Introduction

Note

To find out more about the SPHN Semantic Strategy and the SPHN Ecosystem, watch the seminars on Linked data in SPHN and SPHN Data Ecosystem for FAIR Data

SPHN Semantic Strategy

The Swiss Personalised Health Network (SPHN) is an initiative of the Swiss government that aims to provide a framework for exchanging health-related data in an interoperable way for research. Except for some coding systems used for patient billing and accounting, there are currently only a few nationally adopted and implemented standards for medical information in hospitals. To enable the use of health-related data from clinical routine and other sources for research, SPHN has developed a semantic interoperability strategy [Gaudet-Blavignac et al. 2021]. The developed framework is based on the following three pillars strategy:

  • Pillar 1: Semantic representation

  • Pillar 2: Data transport and storage

  • Pillar 3: Use cases

DCC semantic interoperability

Figure 1. Semantic interoperability strategy of SPHN.

The Data Problem and Stakeholder Roles

One of the main aims of SPHN is to allow biomedical researchers to have access to a variety of data required for personalized health research. Data is available at various sources and in multiple formats. For instance, health-related data is produced and collected in hospitals; genomics data is generated in sequencing facilities; citizen data is collected via mobile devices, etc. These different data sources have various formats and make it difficult if not impossible for researchers to make proper use of the data in a research project. Therefore, SPHN makes a collaborative effort which includes both, data provider (hospitals, health-care providers, etc.) and researchers (data users) to produce and reuse data in a coordinated manner. In this documentation, the following stakeholder roles are defined:

Data Provider (alias ‘data producer’):

  • Clinical Data Manager (in a hospital): a person who maintains data (typically, in a Clinical Data Warehouse) and makes it available for further use to Researchers

Members of a scientific project (alias ‘data consumers’):

  • Project Data Manager: technical expert who prepares or extends data for Researchers and specific scientific projects.

  • Researcher (user): a biomedical researcher who needs to access/analyze biomedical data

  • Project Leader: responsible for a specific research project.

The collaborative effort between data producers (typically in hospitals) and research projects is expressed in the SPHN Data Ecosystem.
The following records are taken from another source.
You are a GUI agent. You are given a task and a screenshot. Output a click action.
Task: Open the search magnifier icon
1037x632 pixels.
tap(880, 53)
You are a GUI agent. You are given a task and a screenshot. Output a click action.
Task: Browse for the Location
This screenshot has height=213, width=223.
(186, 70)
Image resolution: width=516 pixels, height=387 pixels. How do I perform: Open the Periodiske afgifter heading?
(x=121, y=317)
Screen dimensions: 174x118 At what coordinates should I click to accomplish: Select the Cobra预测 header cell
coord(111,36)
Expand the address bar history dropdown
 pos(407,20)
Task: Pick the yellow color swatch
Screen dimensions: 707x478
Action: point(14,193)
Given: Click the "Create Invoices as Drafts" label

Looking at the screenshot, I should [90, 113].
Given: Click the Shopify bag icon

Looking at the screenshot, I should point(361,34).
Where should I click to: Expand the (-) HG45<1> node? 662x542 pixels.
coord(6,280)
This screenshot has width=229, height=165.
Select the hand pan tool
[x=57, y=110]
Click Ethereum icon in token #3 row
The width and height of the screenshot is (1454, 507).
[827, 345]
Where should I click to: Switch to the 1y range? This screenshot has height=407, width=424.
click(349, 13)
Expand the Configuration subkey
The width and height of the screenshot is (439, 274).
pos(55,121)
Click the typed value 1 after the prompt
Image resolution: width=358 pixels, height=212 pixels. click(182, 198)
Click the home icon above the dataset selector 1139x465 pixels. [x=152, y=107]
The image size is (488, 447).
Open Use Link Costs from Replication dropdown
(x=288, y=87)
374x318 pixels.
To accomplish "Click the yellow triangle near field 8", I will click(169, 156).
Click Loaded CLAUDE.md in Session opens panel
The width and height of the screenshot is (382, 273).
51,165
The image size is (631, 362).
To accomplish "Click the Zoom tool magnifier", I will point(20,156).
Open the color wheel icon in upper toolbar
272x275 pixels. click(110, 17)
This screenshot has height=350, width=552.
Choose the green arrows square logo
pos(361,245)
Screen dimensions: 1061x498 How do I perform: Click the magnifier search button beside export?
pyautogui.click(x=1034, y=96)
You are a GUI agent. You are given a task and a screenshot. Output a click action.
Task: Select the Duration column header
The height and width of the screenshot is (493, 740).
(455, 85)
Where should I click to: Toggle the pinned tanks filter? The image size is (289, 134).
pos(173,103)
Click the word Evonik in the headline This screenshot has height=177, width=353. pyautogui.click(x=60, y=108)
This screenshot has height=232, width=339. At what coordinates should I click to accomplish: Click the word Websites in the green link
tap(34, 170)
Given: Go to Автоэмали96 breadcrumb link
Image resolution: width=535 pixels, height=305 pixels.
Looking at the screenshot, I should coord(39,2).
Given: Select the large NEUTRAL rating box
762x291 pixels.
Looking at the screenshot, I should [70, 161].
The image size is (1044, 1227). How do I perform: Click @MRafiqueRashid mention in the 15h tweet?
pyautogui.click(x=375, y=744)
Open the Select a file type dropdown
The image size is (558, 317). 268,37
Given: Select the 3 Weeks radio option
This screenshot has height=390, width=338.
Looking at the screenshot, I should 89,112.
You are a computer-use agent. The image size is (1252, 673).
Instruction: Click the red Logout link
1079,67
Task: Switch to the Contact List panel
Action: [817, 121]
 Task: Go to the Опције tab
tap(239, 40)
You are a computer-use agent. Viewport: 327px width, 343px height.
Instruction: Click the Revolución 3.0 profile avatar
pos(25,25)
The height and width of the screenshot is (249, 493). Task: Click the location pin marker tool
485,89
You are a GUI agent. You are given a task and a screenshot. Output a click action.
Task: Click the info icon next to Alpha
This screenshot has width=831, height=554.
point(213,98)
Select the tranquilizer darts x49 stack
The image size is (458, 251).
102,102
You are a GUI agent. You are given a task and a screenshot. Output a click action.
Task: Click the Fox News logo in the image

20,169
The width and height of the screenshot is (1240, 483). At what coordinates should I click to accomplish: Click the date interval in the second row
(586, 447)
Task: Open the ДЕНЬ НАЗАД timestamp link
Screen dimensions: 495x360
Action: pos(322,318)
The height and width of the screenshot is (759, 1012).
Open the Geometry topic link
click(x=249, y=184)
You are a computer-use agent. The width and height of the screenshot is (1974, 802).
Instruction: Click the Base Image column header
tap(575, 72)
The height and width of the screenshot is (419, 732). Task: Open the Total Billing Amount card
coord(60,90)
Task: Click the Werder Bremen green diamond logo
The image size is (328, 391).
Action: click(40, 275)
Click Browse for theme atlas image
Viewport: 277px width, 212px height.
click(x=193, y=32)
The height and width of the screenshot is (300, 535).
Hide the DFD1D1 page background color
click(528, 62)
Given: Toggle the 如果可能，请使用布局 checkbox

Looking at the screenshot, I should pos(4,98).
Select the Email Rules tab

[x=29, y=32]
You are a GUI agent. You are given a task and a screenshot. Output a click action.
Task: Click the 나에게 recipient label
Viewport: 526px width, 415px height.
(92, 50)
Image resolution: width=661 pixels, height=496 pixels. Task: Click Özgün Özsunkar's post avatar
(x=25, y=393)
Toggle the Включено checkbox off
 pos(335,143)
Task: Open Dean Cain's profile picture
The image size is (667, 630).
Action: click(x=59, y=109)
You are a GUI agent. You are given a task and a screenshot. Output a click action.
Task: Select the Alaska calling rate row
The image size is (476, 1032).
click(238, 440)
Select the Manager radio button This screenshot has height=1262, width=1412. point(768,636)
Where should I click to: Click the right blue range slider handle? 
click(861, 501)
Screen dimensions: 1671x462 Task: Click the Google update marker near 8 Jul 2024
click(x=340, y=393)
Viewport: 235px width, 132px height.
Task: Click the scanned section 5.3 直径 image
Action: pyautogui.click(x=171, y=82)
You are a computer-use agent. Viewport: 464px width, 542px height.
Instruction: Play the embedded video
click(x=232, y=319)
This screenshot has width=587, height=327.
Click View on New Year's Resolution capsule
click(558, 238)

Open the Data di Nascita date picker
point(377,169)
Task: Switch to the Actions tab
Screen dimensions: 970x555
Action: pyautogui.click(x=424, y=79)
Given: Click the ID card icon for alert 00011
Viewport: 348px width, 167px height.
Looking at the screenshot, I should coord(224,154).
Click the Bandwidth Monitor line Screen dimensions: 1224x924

SPHN Data Ecosystem for FAIR Data

SPHN has promoted the development of the SPHN Ecosystem [Österle et al. 2021] which encapsulates multiple components to allow exchange and reuse of data related to humans:

  • The basic principle is that a Data Provider produces data in a certain format which can be “understood” and used by Researchers. For this purpose, the Data Coordination Center (DCC) defined the SPHN Dataset which presents a high-level “data model” and describes the meaning of the data (semantics). For example, one needs to provide data of patients having an allergy. In more detail, the SPHN Dataset semantically defines medical and health-related concepts (terms) used in health research in Switzerland (Pillar 1). Note that “dataset” here basically refers to metadata of the actual health data to be used, i.e. attribues or field names defined in a clinical health record.

  • The high-level “data model” and metadata specified in the SPHN Dataset is then represented in a common format, namely in RDF (Resource Description Framework) (Pillar 2). The result is the SPHN RDF schema that indicates the concepts and rules to follow for generating structured clinical datasets following the FAIR principles.

  • For facilitating the use and integration of external (national and international) standard terminologies and classifications, a Terminology Service [Krauss et al. 2021] has been put in place to automatically transform health-related data into RDF formats and make them accessible to both data providers and data users (researchers) who need them at different steps of the presented Ecosystem.

  • Schema and semantic extension: Scientific projects have the possibility to extend the semantics of the SPHN schema by adding project-related information. This extension process is facilitated thanks to a Template RDF schema that can be used as a starting point to extend the SPHN RDF schema into a project-specific RDF schema. A Project Data Mananger of a scientific project can then send the project-specific RDF schema to the data providers who integrate this new schema into their pipelines for transforming clinical data warehouse data and generate RDF data files that comply with the given RDF schema.

  • Quality assurance: Note that any new data that is generated by a Clincal Data Manager needs to be checked for quality and, in particular, if it applies the corresonding schema correctly. Therefore, data can be validated with the quality assurance framework mainly composed of the SHACLer and the SPARQLer tools.

  • Data reuse: Once data was validated and has passed quality assurance checks, Researchers can explore and analyze the data as they need.

SPHN Ecosystem

Figure 2. Simplified overview of SPHN Ecosystem.